Let’s consider the top line, revenue, for 73m barrels of production, oil price of $100, and three situations, a) where 0% is hedged, b) where 100% is hedged and c) where 50% is hedged @$70.
a) Revenue = 73m x $100 = $7.3b
b) Revenue = 73m x $70 = $5.1b
c) Revenue = $7.3b above minus hedging loss of (73m/2) x $30 = $7.3b - $1.095b = $6.2b
For the calculation of WFT the same deductions for costs are applied. Let’s say they amount to $4b.
The post-tax profit after WFT but ignoring existing tax is, under
a) $7.3b – (($7.3b - $4b) x 35%) = $7.3b - $1.155b = $6.15b - no hedging
b) $5.1b – (($5.1b - $4b) x 35%) = $5.1b - $0.385b = $4.71b - 100% hedged @$70
c) $6.2b – (($6.2b - $4b) x 35%) = $6.2b - $0.77b = $5.4b - 50% hedged @$70
Going back to your conclusion, under b) the post-tax profit is $4.71b regardless of the price of oil, offering the certainty you refer to.
Under a) & c) the post-tax profit will be lower than under b) if the price of oil drops below $70 but is always higher at prices above $70.
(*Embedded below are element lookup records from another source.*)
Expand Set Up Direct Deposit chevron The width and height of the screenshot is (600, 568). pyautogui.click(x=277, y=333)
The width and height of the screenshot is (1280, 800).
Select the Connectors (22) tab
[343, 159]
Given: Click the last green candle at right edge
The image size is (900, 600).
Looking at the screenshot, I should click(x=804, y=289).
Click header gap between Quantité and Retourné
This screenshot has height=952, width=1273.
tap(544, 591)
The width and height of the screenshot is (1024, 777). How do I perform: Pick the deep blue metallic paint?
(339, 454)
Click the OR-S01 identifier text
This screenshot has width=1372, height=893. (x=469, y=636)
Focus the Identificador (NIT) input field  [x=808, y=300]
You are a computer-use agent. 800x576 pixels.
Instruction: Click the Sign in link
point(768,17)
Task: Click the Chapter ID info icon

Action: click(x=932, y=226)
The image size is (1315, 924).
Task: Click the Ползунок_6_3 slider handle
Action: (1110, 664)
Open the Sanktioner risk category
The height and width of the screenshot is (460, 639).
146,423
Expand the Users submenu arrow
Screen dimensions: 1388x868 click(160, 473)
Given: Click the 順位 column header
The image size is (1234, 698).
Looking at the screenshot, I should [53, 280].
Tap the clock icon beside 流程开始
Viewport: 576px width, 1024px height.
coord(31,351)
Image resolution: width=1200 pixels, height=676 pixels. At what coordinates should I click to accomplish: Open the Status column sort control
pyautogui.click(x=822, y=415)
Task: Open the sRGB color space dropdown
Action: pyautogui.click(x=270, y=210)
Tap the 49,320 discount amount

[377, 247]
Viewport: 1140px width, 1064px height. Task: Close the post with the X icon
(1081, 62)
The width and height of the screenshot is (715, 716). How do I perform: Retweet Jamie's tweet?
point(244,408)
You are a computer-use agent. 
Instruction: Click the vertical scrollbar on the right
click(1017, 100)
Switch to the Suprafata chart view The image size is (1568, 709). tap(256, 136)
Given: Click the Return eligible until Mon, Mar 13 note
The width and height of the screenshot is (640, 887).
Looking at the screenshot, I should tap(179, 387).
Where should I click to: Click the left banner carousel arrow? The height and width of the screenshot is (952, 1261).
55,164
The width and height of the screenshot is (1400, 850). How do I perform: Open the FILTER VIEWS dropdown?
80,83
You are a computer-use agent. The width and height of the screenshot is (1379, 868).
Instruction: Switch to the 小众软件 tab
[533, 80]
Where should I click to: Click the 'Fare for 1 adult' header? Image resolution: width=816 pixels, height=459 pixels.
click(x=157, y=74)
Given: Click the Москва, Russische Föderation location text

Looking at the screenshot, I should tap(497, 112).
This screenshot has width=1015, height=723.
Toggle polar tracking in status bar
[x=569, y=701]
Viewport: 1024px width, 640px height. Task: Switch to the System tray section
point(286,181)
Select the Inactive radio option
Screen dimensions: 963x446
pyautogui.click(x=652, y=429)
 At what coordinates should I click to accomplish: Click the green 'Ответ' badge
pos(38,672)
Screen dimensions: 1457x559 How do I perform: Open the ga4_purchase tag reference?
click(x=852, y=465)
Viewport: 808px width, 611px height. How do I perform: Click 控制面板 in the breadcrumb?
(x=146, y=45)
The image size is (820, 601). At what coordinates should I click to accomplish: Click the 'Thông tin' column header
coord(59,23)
At prices above $100, revenue minus costs gains will be taxed at the WFT rate of 35% but that still leaves the balance with HBR.
However, an attempt at 100% hedging brings its own risk. If actual production fails to reach or exceed the hedging obligations, then if the price moves the wrong way HBR would pay the difference.
I appreciate I may have misunderstood your point. If so, please correct me,
BHP has raised their offer from A$25 to A$28.25, with latest closing price A$26.3.
I've been an investor in BHP for many years and my read is that if OZ doesn't accept the raised offer BHP will walk.
I hope the deal goes through. I don't remember the detail but when I looked at this a few months back it seemed a good move by BHP.